# Need manual for Kuhn GMD 600



## northforkfarmer (Sep 10, 2013)

I have searched the web for hours looking a manual that I can print. I have a kuhn gmd 600 that we bought new back in 92 or 93. Anybody know where one is? I also need to rebuil the top frame the front portion that folds back. any ideas on that


----------



## krone.1 (Jul 28, 2013)

I have scanned copy I can forward if you will send me your email.


----------



## Grateful11 (Apr 5, 2009)

That's one thing that really irks me about Kuhn. You can't look up parts or view manuals online. You have to go to a parts counter and stand around and wait while they look and look trying to find something when if a person could look their parts up beforehand you could spend less time standing around. You can't even build an implement and get MSRP on their website. They need to get with the 21st century.


----------



## krone.1 (Jul 28, 2013)

Mr. Grateful11, you just opened the door for me to do a shameless plug for our website..

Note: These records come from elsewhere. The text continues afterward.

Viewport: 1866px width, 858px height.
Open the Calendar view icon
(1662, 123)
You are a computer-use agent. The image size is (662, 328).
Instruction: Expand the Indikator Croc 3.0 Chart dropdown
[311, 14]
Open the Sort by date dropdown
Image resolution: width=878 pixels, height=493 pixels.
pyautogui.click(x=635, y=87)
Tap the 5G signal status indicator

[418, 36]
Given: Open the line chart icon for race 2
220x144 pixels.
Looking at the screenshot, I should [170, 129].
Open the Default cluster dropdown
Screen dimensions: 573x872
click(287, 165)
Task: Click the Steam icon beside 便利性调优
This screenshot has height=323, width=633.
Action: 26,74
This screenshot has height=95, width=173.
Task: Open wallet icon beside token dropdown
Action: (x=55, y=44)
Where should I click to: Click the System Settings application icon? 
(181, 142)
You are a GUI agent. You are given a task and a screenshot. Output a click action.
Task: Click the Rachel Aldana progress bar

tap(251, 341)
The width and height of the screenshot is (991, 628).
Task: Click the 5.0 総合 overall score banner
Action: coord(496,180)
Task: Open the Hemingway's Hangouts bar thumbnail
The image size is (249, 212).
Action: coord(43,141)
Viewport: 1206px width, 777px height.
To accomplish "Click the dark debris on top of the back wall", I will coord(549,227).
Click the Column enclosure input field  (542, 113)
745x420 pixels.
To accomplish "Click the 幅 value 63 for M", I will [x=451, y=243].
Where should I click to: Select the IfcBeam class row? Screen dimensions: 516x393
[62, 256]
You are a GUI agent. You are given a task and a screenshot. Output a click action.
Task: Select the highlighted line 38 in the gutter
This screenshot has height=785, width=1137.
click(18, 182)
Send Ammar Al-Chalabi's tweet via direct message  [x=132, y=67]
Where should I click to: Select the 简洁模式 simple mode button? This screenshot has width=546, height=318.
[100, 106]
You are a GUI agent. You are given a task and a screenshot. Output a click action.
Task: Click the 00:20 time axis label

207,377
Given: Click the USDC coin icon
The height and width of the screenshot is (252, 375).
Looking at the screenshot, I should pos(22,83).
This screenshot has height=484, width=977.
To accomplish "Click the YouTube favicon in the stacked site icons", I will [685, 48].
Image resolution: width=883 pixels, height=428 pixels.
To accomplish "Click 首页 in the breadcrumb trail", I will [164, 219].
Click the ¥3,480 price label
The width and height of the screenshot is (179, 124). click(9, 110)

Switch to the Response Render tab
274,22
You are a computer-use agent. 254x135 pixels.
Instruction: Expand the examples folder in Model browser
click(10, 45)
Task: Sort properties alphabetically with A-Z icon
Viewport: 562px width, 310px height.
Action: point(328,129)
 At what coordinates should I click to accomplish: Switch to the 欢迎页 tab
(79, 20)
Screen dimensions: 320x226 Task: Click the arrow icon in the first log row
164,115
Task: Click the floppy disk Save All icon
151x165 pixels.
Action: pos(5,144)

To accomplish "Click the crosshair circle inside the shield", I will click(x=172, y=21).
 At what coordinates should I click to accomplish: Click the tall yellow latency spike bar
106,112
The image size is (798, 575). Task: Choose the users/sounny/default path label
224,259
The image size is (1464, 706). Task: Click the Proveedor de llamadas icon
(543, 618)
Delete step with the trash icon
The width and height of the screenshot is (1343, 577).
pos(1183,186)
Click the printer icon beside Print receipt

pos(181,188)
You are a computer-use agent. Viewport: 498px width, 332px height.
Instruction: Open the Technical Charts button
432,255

We have almost all of the operator's manuals and parts manuals online.

To get to the parts and operator's manuals go to: 
WWW.Krone-Northamerica.com
Click on the "Parts and Service" Tab.
Click on "Operator's Manuals" or
Click on "Spare Parts" and then click on "Manuals" to get to the Parts manuals.

After the document opens, place your cursor on the page and right click. you will have several options, two of which are "save" or "print". (You can also view it online without saving or printing)


----------



## Grateful11 (Apr 5, 2009)

I'm thankful that Krone does have downloadable manuals, I've already downloaded our Tedder manual.

Here's a link to Krone's Configurator:

http://www.krone-northamerica.com/english/products/krone-configurator/


----------



## urednecku (Oct 18, 2010)

Grateful11 said:


> That's one thing that really irks me about Kuhn. You can't look up parts or view manuals online. You have to go to a parts counter and stand around and wait while they look and look trying to find something when if a person could look their parts up beforehand you could spend less time standing around. You can't even build an implement and get MSRP on their website. They need to get with the 21st century.


I totally agree.



northforkfarmer said:


> I have searched the web for hours looking a manual that I can print. I have a kuhn gmd 600 that we bought new back in 92 or 93. Anybody know where one is? I also need to rebuil the top frame the front portion that folds back. any ideas on that


Thanks to cannonball in this thread, you can cross-reference with green parts. It's been discussed in a couple threads on this forum.

OH YEA, welcome to the forum.


----------